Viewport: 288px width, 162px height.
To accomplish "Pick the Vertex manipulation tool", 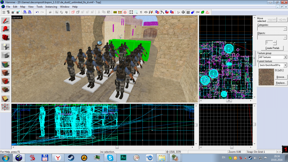I will pyautogui.click(x=6, y=107).
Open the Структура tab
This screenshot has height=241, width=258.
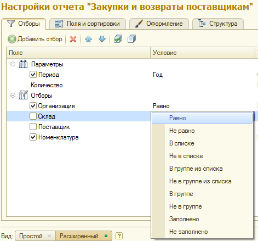point(218,24)
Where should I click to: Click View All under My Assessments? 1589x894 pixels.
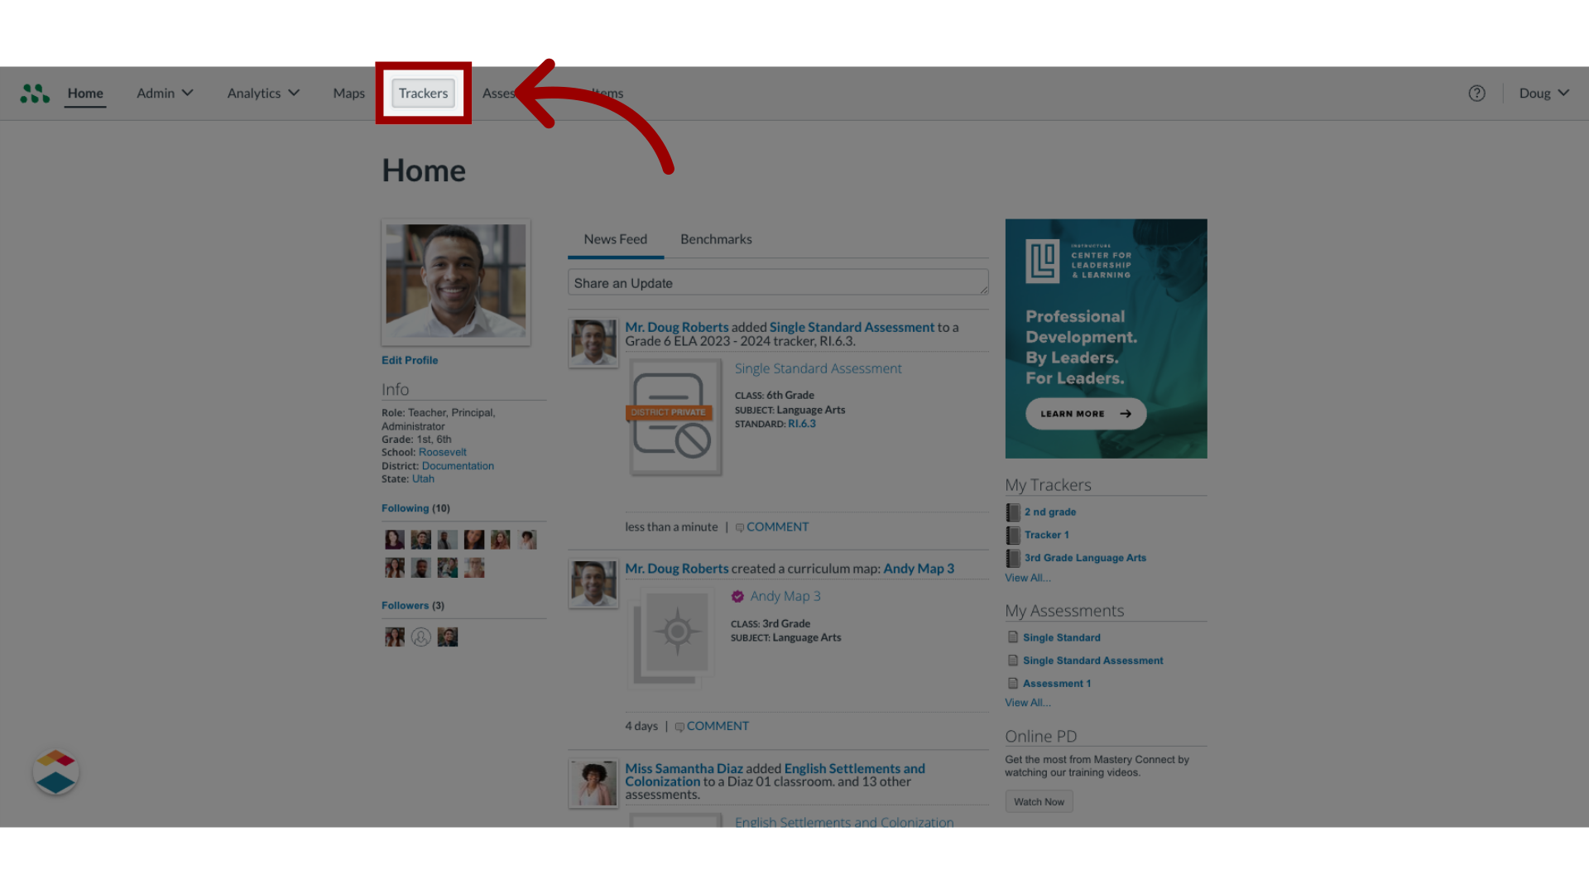pyautogui.click(x=1028, y=702)
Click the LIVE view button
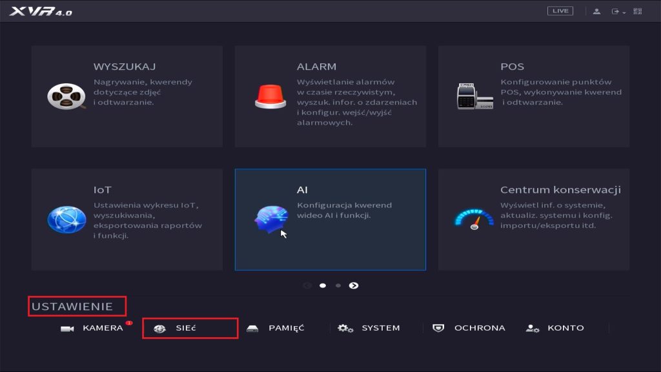The width and height of the screenshot is (661, 372). pos(560,10)
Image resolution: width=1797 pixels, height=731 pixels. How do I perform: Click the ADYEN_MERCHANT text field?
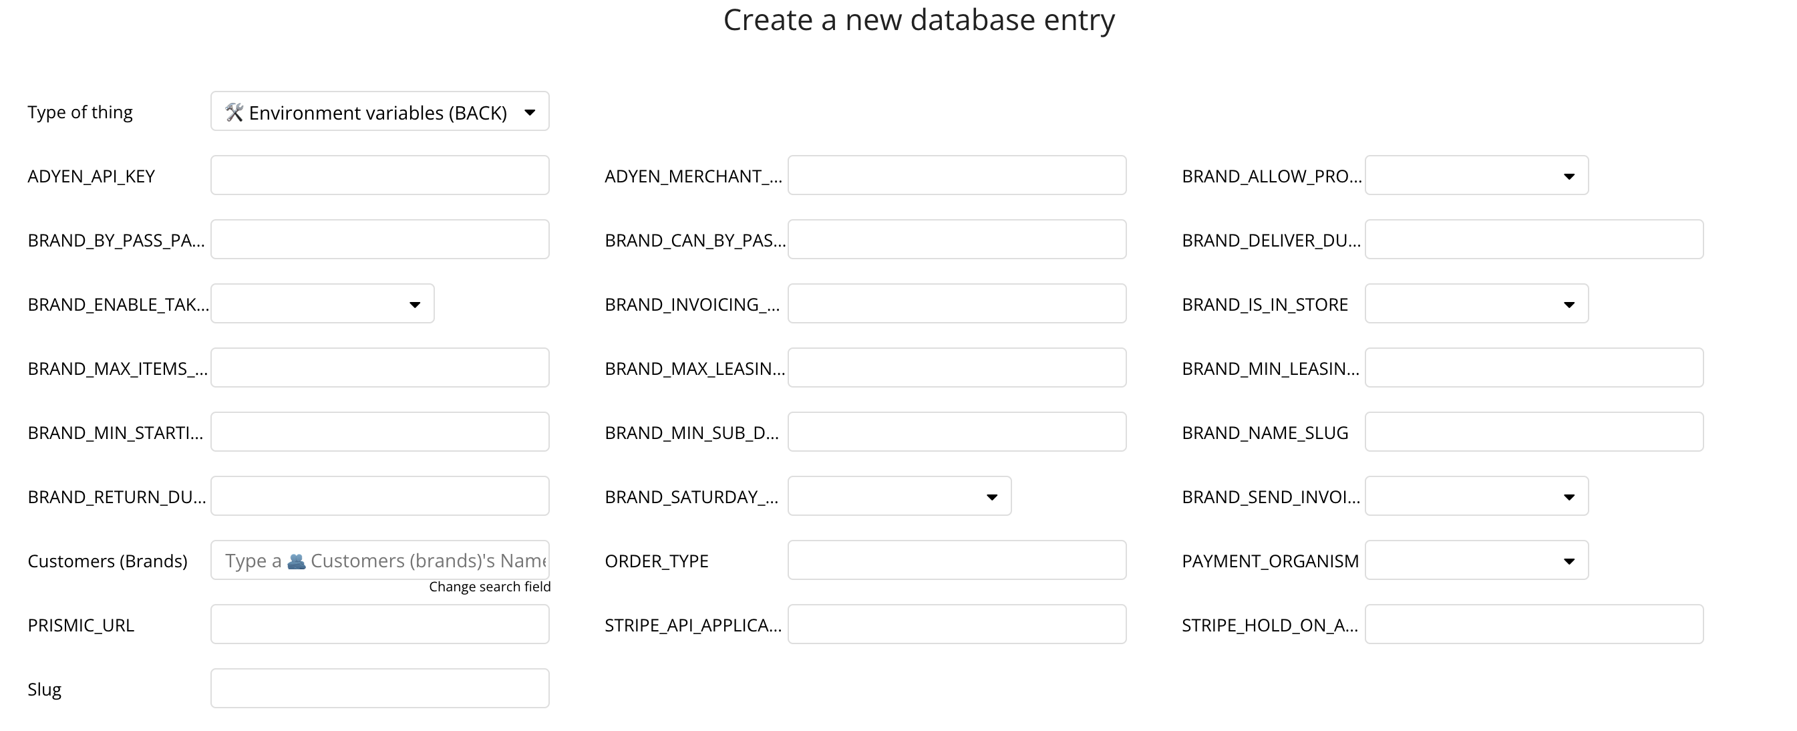tap(956, 176)
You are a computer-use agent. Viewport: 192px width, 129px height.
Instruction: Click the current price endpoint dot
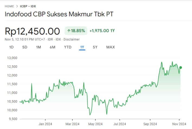[x=181, y=67]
# # # # #
Your task is to print exactly the lines from the one containing "You are a computer-use" through the final line of the records above, with no pictures and nothing more.

ANSWER TO THE EXERCISE:
You are a computer-use agent. Viewport: 192px width, 129px height.
Instruction: Click the current price endpoint dot
[x=181, y=67]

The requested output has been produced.